Message ID | a443974e64917824e078485d4e755ef04c89d73f.1712796818.git-series.apopple@nvidia.com (mailing list archive) |
---|---|
State | New |
Headers | show |
Series | fs/dax: Fix FS DAX page reference counts | expand |
On Thu, Apr 11, 2024 at 10:57:24AM +1000, Alistair Popple wrote: > The reference counts for ZONE_DEVICE private pages should be > initialised by the driver when the page is actually allocated by the > driver allocator, not when they are first created. This is currently > the case for MEMORY_DEVICE_PRIVATE and MEMORY_DEVICE_COHERENT pages > but not MEMORY_DEVICE_PCI_P2PDMA pages so fix that up. > > Signed-off-by: Alistair Popple <apopple@nvidia.com> > --- > drivers/pci/p2pdma.c | 2 ++ > mm/memremap.c | 8 ++++---- > mm/mm_init.c | 4 +++- > 3 files changed, 9 insertions(+), 5 deletions(-) > > diff --git a/drivers/pci/p2pdma.c b/drivers/pci/p2pdma.c > index fa7370f..ab7ef18 100644 > --- a/drivers/pci/p2pdma.c > +++ b/drivers/pci/p2pdma.c > @@ -128,6 +128,8 @@ static int p2pmem_alloc_mmap(struct file *filp, struct kobject *kobj, > goto out; > } > > + get_page(virt_to_page(kaddr)); > + Should this be set_page_count(page, 1) If the refcount is already known to be 0 ? > @@ -508,15 +508,15 @@ void free_zone_device_page(struct page *page) > page->mapping = NULL; > page->pgmap->ops->page_free(page); > > - if (page->pgmap->type != MEMORY_DEVICE_PRIVATE && > - page->pgmap->type != MEMORY_DEVICE_COHERENT) > + if (page->pgmap->type == MEMORY_DEVICE_PRIVATE || > + page->pgmap->type == MEMORY_DEVICE_COHERENT) > + put_dev_pagemap(page->pgmap); Not related, but we should really be getting rid of this devmap refcount traffic too, IMHO.. If an implementation wants this then it should hook the page free/alloc callbacks and do this, not put it in the core code.

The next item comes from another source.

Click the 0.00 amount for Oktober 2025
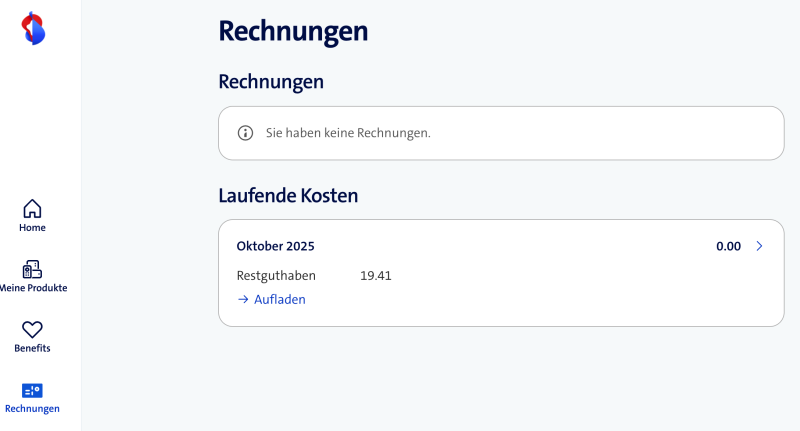This screenshot has height=431, width=800. (728, 246)
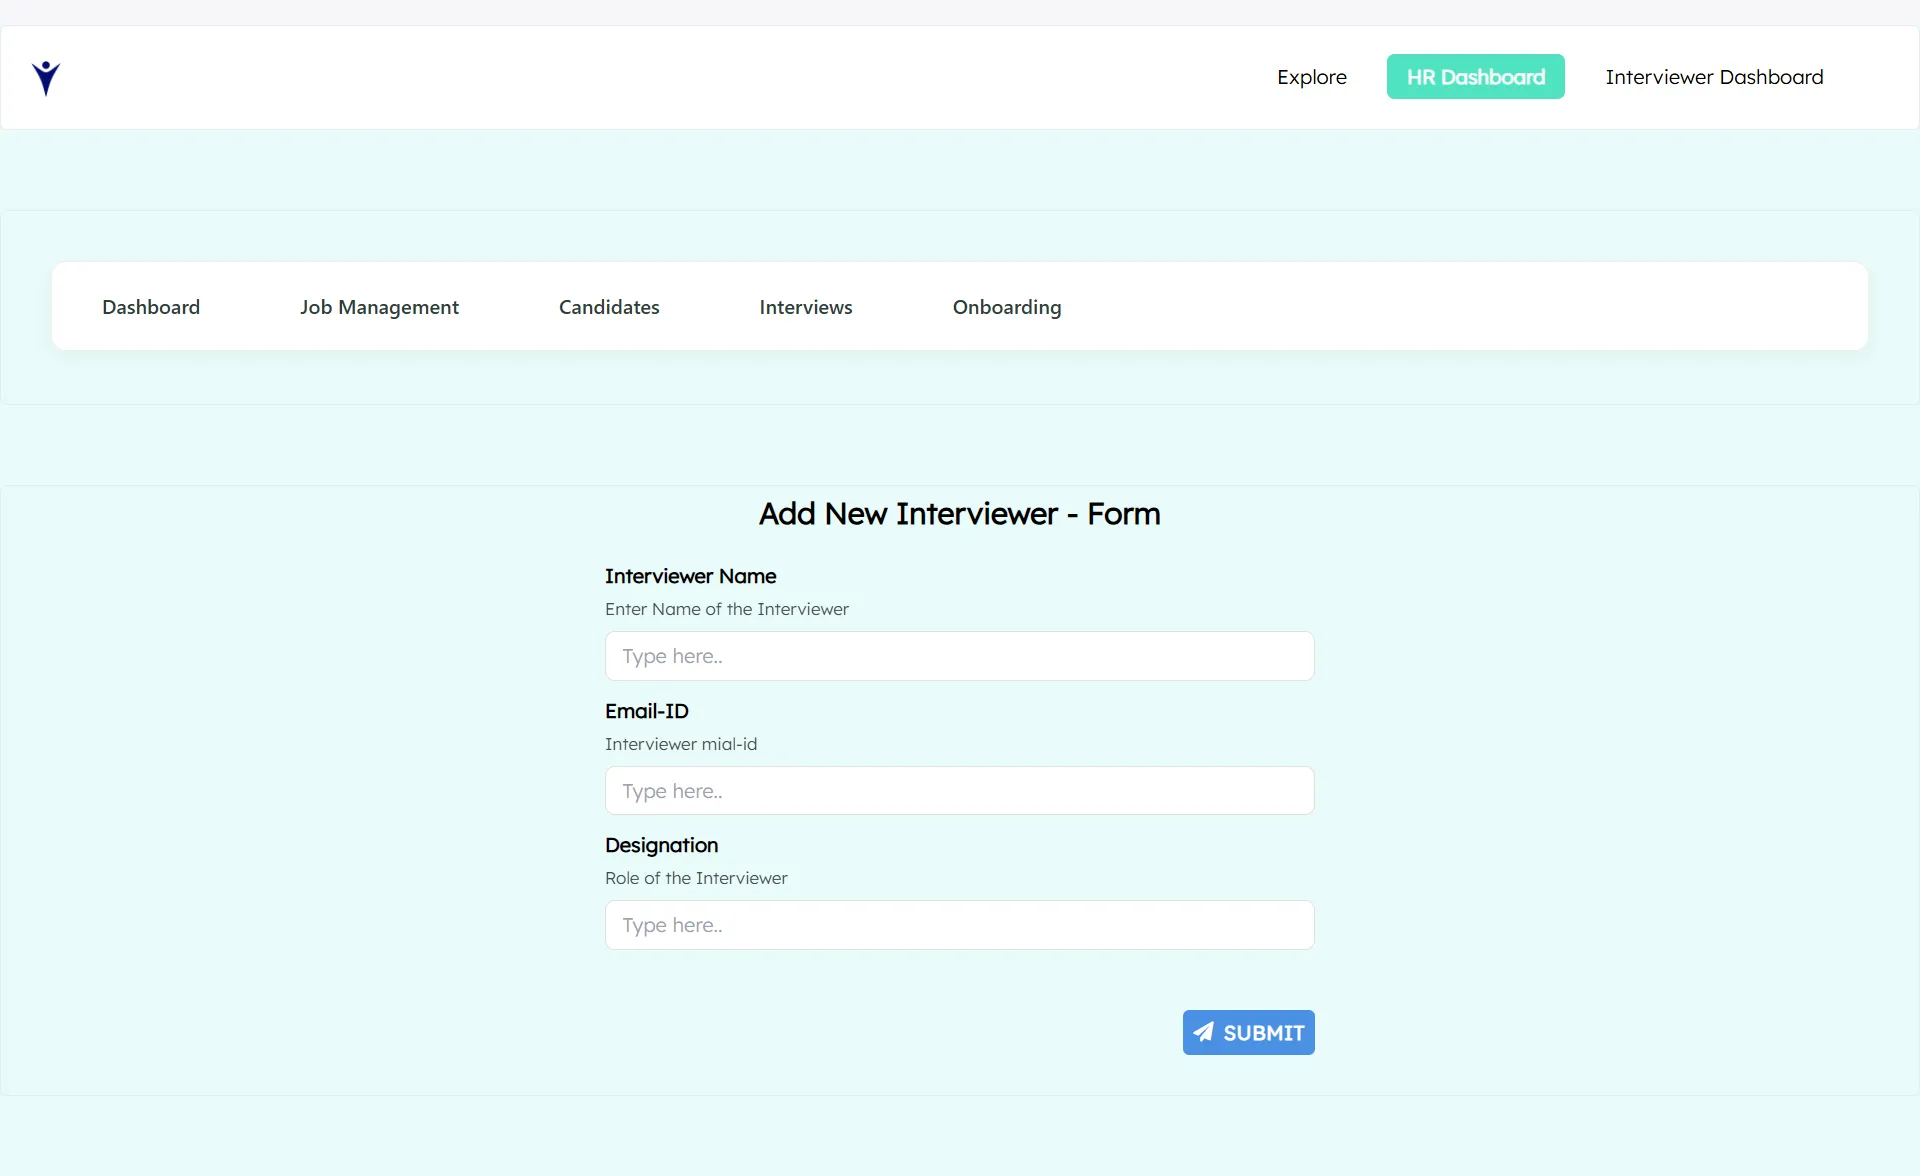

Jason
Jason Gunthorpe <jgg@nvidia.com> writes: > On Thu, Apr 11, 2024 at 10:57:24AM +1000, Alistair Popple wrote: >> The reference counts for ZONE_DEVICE private pages should be >> initialised by the driver when the page is actually allocated by the >> driver allocator, not when they are first created. This is currently >> the case for MEMORY_DEVICE_PRIVATE and MEMORY_DEVICE_COHERENT pages >> but not MEMORY_DEVICE_PCI_P2PDMA pages so fix that up. >> >> Signed-off-by: Alistair Popple <apopple@nvidia.com> >> --- >> drivers/pci/p2pdma.c | 2 ++ >> mm/memremap.c | 8 ++++---- >> mm/mm_init.c | 4 +++- >> 3 files changed, 9 insertions(+), 5 deletions(-) >> >> diff --git a/drivers/pci/p2pdma.c b/drivers/pci/p2pdma.c >> index fa7370f..ab7ef18 100644 >> --- a/drivers/pci/p2pdma.c >> +++ b/drivers/pci/p2pdma.c >> @@ -128,6 +128,8 @@ static int p2pmem_alloc_mmap(struct file *filp, struct kobject *kobj, >> goto out; >> } >> >> + get_page(virt_to_page(kaddr)); >> + > > Should this be > > set_page_count(page, 1) > > If the refcount is already known to be 0 ? Yeah, that would avoid the obvious warning that calling get_page there will generate. My test setup for p2pdma is pretty clunky, so haven't run it a while. Not sure if there are any good qemu based tests for this. >> @@ -508,15 +508,15 @@ void free_zone_device_page(struct page *page) >> page->mapping = NULL; >> page->pgmap->ops->page_free(page); >> >> - if (page->pgmap->type != MEMORY_DEVICE_PRIVATE && >> - page->pgmap->type != MEMORY_DEVICE_COHERENT) >> + if (page->pgmap->type == MEMORY_DEVICE_PRIVATE || >> + page->pgmap->type == MEMORY_DEVICE_COHERENT) >> + put_dev_pagemap(page->pgmap); > > Not related, but we should really be getting rid of this devmap > refcount traffic too, IMHO.. Absolutely. I think there's a bunch of clean ups for this in mm/gup.c that could be done as well. I plan on doing that as a follow up to this series. We pretty much don't use that for device private/coherent pages anyway. > If an implementation wants this then it should hook the page > free/alloc callbacks and do this, not put it in the core code. > > Jason
Alistair Popple wrote: > The reference counts for ZONE_DEVICE private pages should be > initialised by the driver when the page is actually allocated by the > driver allocator, not when they are first created. This is currently > the case for MEMORY_DEVICE_PRIVATE and MEMORY_DEVICE_COHERENT pages > but not MEMORY_DEVICE_PCI_P2PDMA pages so fix that up. I know you said to hold off on looking at this series until you fixed up the kernel assertions, but I would not expect to remove logic before the replacement is available. So this seems to be in the wrong place in the series, or am I missing something?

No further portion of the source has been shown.